• [Source text]
==*==
COVER STORY
Alumni News Magazine | Summer 2023
The 96th tiny home was delivered on April 16, 2024, to the 12 Neighbours tiny home community in Fredericton. It marks the end of the first chapter for the non-profit.
As CEO and co-founder of the company, Radian6, Marcel LeBrun (BScECE'92, DSc'16) was on a plane almost every week, logging over 100,000 miles (160,000 km) of air travel per year. Then, in 2011, his business career reached its apex with the sale of Radian6 to Salesforce.com, based in San Francisco. It was one of the biggest deals in Maritime history, worth nearly $350 million in cash and stocks.
Marcel, who graduated from UNB in 1992 with a bachelor of science degree specializing in electrical and computer engineering, stayed on for a while with Salesforce but by 2015, he knew he’d had enough of the hard-driving, entrepreneurial lifestyle.
Now when he gets up in the morning, Marcel puts on comfortable work clothes and heads to a warehouse behind a Fredericton church where he enjoys building – not companies or computer systems, but tiny houses that carry with them the hope for better lives and brighter futures.
As the founder and driving force behind the 12 Neighbours Community project, Marcel is a living testament to the power of one.
“Marcel is literally a Godsend,” says Marla Bruce, who lives in the second tiny home built as part of the 12 Neighbours project. “A year ago, I was homeless. Now I have a home, I’m not on the street and I have peace because every place where I stayed before was temporary. Here there is very much a sense of community. Marcel has a heart and a passion for what he is doing.”
The 12 Neighbours project is taking shape on a large tract of land on Fredericton’s north side. There’s no landscaping yet, so the terrain is rough. But the tiny houses on the property are very neat and tidy, facing each other in what will be the first cluster of 12. Eventually, there will be close to 100 of the micro homes.
The houses all have solar panels on their roofs and nifty front porches where people like to gather and chat. Inside, they are marvels of modern, compact engineering with living rooms that double as bedrooms, well-equipped kitchens and three-piece bathrooms. Construction will start soon on a social enterprise centre where there will be a cafe, retail shops and workshops. There also will be community gardens.
Marcel says he thought long and hard about how to give back to his community and how to help people, especially those struggling with poverty and homelessness. He travelled widely, mostly in North America, looking at different ventures and experiments designed to lift people out of difficult circumstances.
==*==
• [Record excerpts]
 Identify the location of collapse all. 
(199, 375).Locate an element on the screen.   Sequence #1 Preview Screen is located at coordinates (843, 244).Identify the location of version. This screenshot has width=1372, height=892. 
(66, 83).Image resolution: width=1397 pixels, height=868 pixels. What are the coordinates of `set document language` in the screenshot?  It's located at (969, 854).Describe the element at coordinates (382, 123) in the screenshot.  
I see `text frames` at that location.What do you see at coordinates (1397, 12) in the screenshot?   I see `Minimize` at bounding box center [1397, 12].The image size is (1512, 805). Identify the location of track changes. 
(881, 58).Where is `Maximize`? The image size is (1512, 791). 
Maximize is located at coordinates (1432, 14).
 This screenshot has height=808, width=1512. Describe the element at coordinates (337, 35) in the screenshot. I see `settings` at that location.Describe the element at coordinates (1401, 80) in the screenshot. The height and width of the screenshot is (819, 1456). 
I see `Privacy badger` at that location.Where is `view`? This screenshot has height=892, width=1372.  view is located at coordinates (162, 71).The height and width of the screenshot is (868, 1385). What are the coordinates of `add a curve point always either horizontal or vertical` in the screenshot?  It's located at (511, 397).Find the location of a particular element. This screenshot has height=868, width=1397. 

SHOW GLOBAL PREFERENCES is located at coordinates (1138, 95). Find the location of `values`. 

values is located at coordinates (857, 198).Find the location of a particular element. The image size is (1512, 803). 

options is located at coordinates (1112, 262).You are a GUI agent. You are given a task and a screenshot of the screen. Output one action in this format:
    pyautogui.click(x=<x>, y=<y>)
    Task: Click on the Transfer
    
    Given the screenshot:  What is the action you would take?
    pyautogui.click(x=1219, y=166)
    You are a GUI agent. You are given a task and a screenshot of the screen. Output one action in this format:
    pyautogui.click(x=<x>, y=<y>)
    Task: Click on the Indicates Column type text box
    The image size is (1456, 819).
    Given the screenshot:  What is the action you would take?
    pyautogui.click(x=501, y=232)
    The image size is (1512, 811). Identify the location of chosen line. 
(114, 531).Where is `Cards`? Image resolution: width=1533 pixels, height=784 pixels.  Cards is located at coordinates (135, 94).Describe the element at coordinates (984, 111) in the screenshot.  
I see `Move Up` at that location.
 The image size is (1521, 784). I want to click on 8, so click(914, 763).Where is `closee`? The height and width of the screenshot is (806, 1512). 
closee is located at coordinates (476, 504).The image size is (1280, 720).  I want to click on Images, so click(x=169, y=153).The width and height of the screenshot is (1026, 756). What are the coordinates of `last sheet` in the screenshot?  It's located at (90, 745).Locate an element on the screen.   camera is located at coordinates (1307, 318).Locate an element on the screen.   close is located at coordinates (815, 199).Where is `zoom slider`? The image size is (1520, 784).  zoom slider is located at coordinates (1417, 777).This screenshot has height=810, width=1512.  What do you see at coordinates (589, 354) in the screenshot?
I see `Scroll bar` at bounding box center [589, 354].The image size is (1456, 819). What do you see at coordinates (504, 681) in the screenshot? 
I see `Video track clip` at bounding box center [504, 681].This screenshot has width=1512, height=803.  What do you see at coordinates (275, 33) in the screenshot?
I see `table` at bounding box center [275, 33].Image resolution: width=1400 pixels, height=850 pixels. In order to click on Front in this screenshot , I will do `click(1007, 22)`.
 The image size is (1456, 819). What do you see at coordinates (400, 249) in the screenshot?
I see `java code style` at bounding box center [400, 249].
==*==
• [Written tasks]
- 1) Could you pull out the passage of the 12 Neighbours article starting at "As CEO and co-founder" and ending at "hard-driving, entrepreneurial lifestyle.", copying it word for word?
- 2) How would the 12 Neighbours article go on from its last sentence? Continue it from there.
None of the entries matter for what comes next.

• [Answers per task]
- 1)
As CEO and co-founder of the company, Radian6, Marcel LeBrun (BScECE'92, DSc'16) was on a plane almost every week, logging over 100,000 miles (160,000 km) of air travel per year. Then, in 2011, his business career reached its apex with the sale of Radian6 to Salesforce.com, based in San Francisco. It was one of the biggest deals in Maritime history, worth nearly $350 million in cash and stocks.
Marcel, who graduated from UNB in 1992 with a bachelor of science degree specializing in electrical and computer engineering, stayed on for a while with Salesforce but by 2015, he knew he’d had enough of the hard-driving, entrepreneurial lifestyle.

- 2)
“I have spent a lot of time since 2015 meeting with people in various circumstances, learning from them and they blew me away,” he says. “I remember meeting a gang member in Los Angeles. He was 40 years old and had spent most of his life in jail. He said, ‘I have always wanted to change my life, I just never thought I could.’ He had been in a gang since age nine and felt he didn’t have a choice in the circumstances he was dealt. I won the zip code lottery, the parent lottery, the race lottery – lots of lotteries. He won no lottery. But as soon as someone offered him an off ramp, he took it.”
“How you treat people is key to them being able to rewrite their identity narrative. That’s why we chose to do this community because we are optimizing for that dignified experience where they can say, ‘This is my own place, and I can come and go as I please.’ That is a key thing.”
Marcel says his research started to change his thinking, particularly about the “misdirected” investments by society where, despite good intentions, nothing really changes for the disadvantaged. Something was missing from the typical prescriptions for help. Marcel wanted to try something different, something that would build permanent change. The 12 Neighbours project is his answer.
He started by spearheading a 12 Neighbours video series which featured 10 stories in 10 different cities about people who were having a positive, transformational effect in their communities. The project in Fredericton is his attempt to synthesize the best of what he learned from all those places and projects, applied to the needs of the New Brunswick capital.
Fredericton may look prosperous and bucolic on the surface, but the capital has the same issues as so many other cities: overcrowded shelters, struggling food banks and soup kitchens, collections of tents for people who have no other place to go. In the past few months, rents for some low-income rentals have soared and the waitlist for subsidized housing units with NB Housing is about 6,000.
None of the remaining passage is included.